TreeMix (42) was also used to create a phylogeny of these species. We used the -global option and -se option to calculate SEs of migration proportions and the -noss option to prevent overcorrection for species with small sample sizes. Then, the OptM R package (https://cran.r-project.org/web/packages/OptM) was used to determine the optimal number of migration edges. LD decay analysis based on the coefficient of determination (r2) was calculated between each pair of SNPs using PopLDdecay (87).

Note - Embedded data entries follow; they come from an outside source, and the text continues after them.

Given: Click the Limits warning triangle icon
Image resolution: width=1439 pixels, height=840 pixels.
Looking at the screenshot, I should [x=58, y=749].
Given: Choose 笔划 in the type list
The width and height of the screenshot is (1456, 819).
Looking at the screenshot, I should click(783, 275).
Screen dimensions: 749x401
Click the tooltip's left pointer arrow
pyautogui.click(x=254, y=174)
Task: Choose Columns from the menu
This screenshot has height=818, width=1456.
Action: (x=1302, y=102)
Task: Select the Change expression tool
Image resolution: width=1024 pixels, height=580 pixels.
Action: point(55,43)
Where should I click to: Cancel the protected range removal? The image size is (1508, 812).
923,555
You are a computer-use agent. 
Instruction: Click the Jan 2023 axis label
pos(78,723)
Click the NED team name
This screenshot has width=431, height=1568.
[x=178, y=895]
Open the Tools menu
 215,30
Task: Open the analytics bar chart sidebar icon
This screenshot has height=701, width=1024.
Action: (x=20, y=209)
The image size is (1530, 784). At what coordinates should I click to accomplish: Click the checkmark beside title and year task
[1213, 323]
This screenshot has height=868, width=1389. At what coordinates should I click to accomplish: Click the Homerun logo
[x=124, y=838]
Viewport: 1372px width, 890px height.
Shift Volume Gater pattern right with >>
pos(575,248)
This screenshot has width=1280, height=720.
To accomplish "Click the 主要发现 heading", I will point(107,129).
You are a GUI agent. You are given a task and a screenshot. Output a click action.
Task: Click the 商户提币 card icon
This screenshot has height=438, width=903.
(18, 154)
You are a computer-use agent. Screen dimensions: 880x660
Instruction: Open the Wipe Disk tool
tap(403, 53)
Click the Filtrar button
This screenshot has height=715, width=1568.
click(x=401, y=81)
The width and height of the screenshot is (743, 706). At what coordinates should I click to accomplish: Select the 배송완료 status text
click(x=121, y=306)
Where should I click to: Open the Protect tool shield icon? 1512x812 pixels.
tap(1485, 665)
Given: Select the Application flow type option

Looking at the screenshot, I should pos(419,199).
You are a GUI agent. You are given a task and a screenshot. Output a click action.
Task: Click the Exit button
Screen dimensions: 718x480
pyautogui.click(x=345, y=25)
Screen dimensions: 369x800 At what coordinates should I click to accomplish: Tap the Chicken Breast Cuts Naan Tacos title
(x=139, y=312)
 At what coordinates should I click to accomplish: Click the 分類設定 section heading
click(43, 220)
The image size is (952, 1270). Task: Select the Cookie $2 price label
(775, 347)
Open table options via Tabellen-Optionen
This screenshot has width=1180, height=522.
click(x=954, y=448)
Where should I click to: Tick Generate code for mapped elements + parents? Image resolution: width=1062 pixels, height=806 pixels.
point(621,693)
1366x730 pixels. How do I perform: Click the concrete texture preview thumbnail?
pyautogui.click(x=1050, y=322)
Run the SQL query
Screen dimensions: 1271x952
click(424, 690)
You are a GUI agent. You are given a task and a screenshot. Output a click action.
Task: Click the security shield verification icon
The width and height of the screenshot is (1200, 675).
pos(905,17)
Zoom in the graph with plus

The demographic history of each species was inferred by the trend in Ne change over time using Stairway Plot (88). We estimated the mutation rate of strawberry using fourfold degenerate sites which are considered as putatively neutral sites by MCMCTREE of PAML 4.9 (79). The results showed a mutation rate for strawberry of about 2.8 × 10−9 per site per year. For demographic history analysis with stairway plot, we only used neutral sites which excluded gene regions and upstream and downstream 2,000-bp sequences of genes.

Analysis of Transcription Factors MYB1 and MYB10 in Fragaria.

To identify members of the R2R3-MYB gene family in eight diploid Fragaria species, the hidden Markov model (HMM) profile for the MYB binding domain (PF00249) retrieved from the Pfam 3.0 database (pfam.xfam.org/) was used to search the Fragaria genomes using the hmmscan program of HMMER (hmmer.org/). First, the known MYB1s and MYB10s in strawberry-related species (48, 49) were retrieved from National Center for Biotechnology Information (NCBI) databases. Then they were used as query in BLASTP or aligned to construct the HMM profiles to search for the potential Fragaria MYB1s and MYB10s. Finally, the entire protein sequences, which were further confirmed by Pfam, were retained and aligned by the MAFFT (77) and DNAMan system (Lynnon Biosoft). The ML tree was constructed using RAxML (89) with the PROTGAMMAJTT model and estimated clade support with 100 rapid bootstrap replicates. In order to detect polymorphisms in coding regions of MYB10 between white and red fruit phenotypes, we mapped the short reads of resequencing data from both white and red fruits phenotypes accessions to the reference of each corresponding Fragaria genome, using the standard BWA-mem (81) and SAMtools (82) pipeline. The detected mutations were visualized and evaluated using the Integrative Genomics Viewer (90).